The baby boomers really gave us a giant pile of ****

It’s because RTs have a unique ability to see mucus on a chest xray?
 
What was the clinical evidence for being “dry”? Heart failure with fluid stuck extra vascular is one of those made up pathologies that doesn’t exist, unless you have coexisting severe sepsis or pancreatitis or something.

As in extravascularly overloaded but intravascularly dry doesn’t exist unless you have coexistence severe sepsis, sorry didn’t make myself very clear.

I just see a lot of pts be described in this way based off things like a high urea or hypotension or some other bogus clinical exam finding when in fact they’re just shocked and overloaded and need inotropic support
You’re exactly right. Bad sepsis + CHF + ARF
 
I recently took a per-diem gig at a hospital that historically staffed their ED with a lot of FM and IM trained guys. RTs did most tubes, and I was told they were "good"

Last night, had a patient that needed to be tubed (urgently, but non-emergently) so I asked the nurse to page RT to bring a vent. I find a COW to go throw in some orders for RSI meds and a post-tube CXR and I turn around 5 mins later and this RT is hacking away at my patient's oropharynx, no suction set up, patient malpositioned, sats in the 80s.

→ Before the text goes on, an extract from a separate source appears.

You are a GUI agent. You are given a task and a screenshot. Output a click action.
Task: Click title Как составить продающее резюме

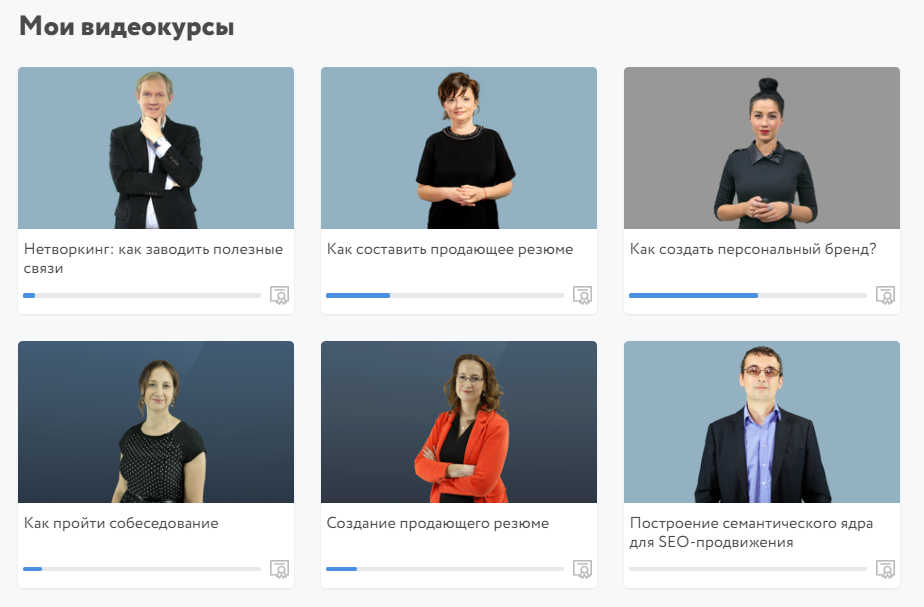(450, 249)
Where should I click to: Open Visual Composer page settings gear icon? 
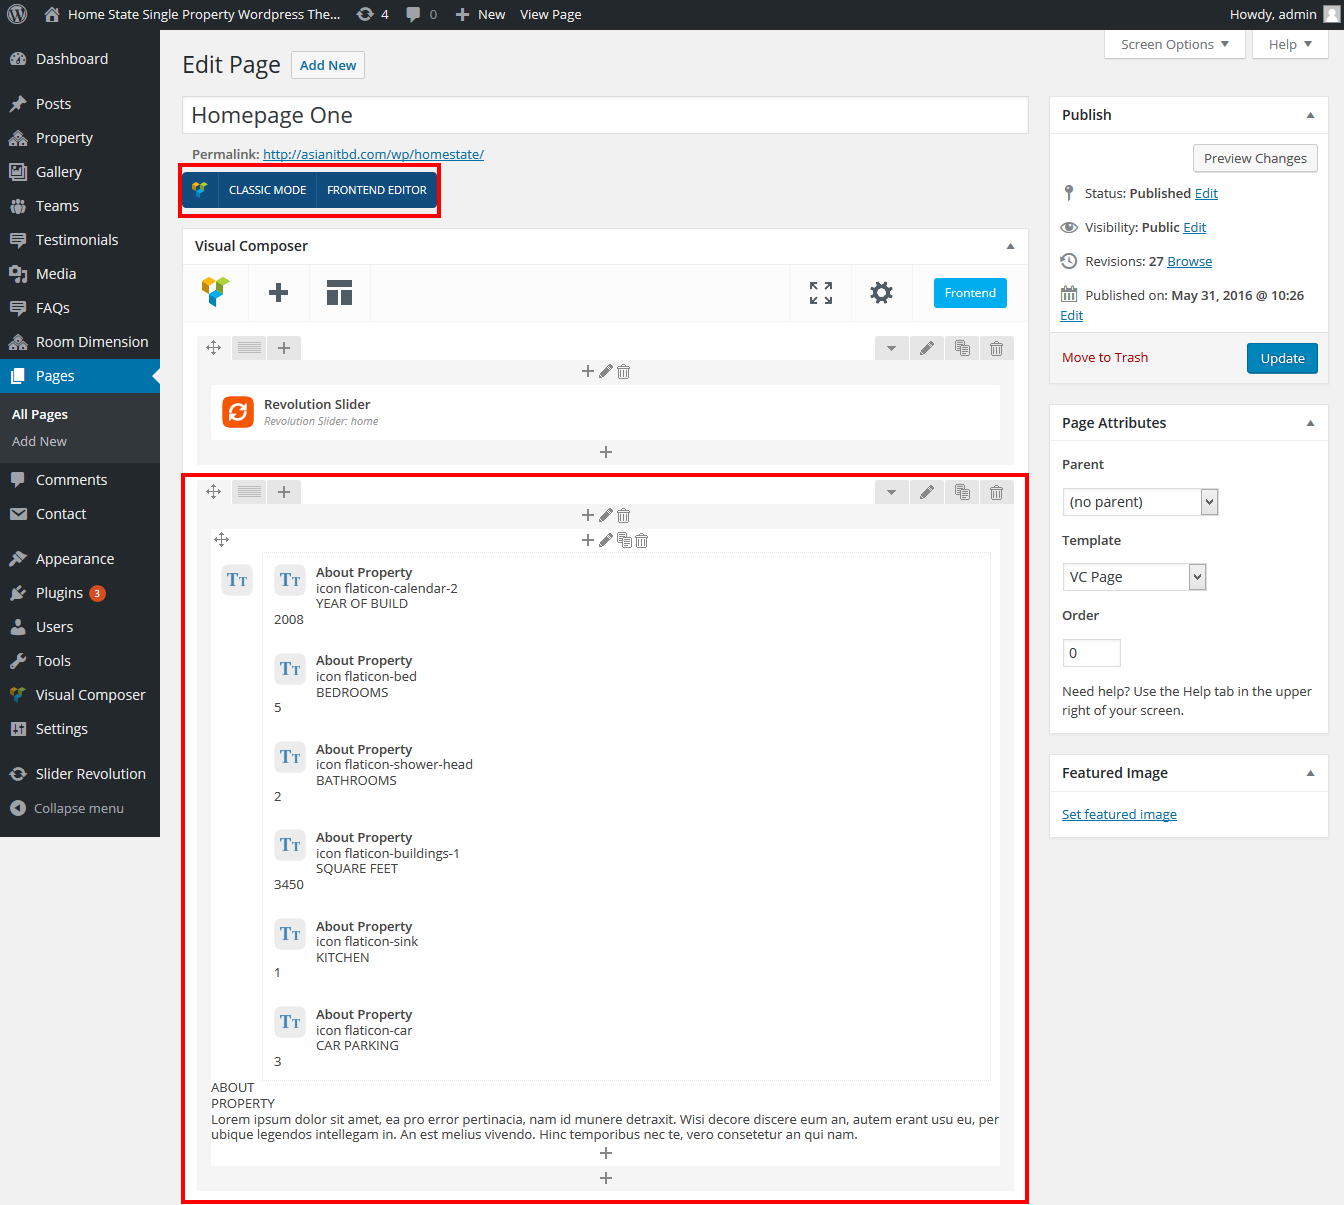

I ask him to pull out the laryngoscope and start bagging before the patient desats any further and I see a bloody Mac 3. At this point I ask RT to step aside, bag the patient back up, grab a bougie and suction and tube the patient myself, no issues.

This AM I get an email saying that the RT complained I was "unprofessional" - even though I never said anything untoward against him and he performed an invasive procedure on my patient without telling me and was failing at it. I called the vice chair for the site and gave my side and he seemed to be pretty understanding but is it worth it to even keep this job if this is the culture at this institution? Has anyone worked in a shop where RT did airways and had issues^

I'm a new grad and can use the extra money towards loans and saving towards a house but the signouts I've gotten from these FM guys have been mostly hot trash and now with this incident I'm wondering if I should just cut ties and try to just pick up extra shifts at my main gig instead.
It is NOT unreasonable to resign immediately. It is also not unreasonable to need to pay your loans off. Ancillary staff have Zero respect for physicians or medical care. They have been empowered by the culture of midlevel BS so everyone is basically practicing medicine without a license. They are imposters. 30 years ago criminal charges would be brought against that RT. Now its the new normal. Get used to it, get paid and get the f*** out.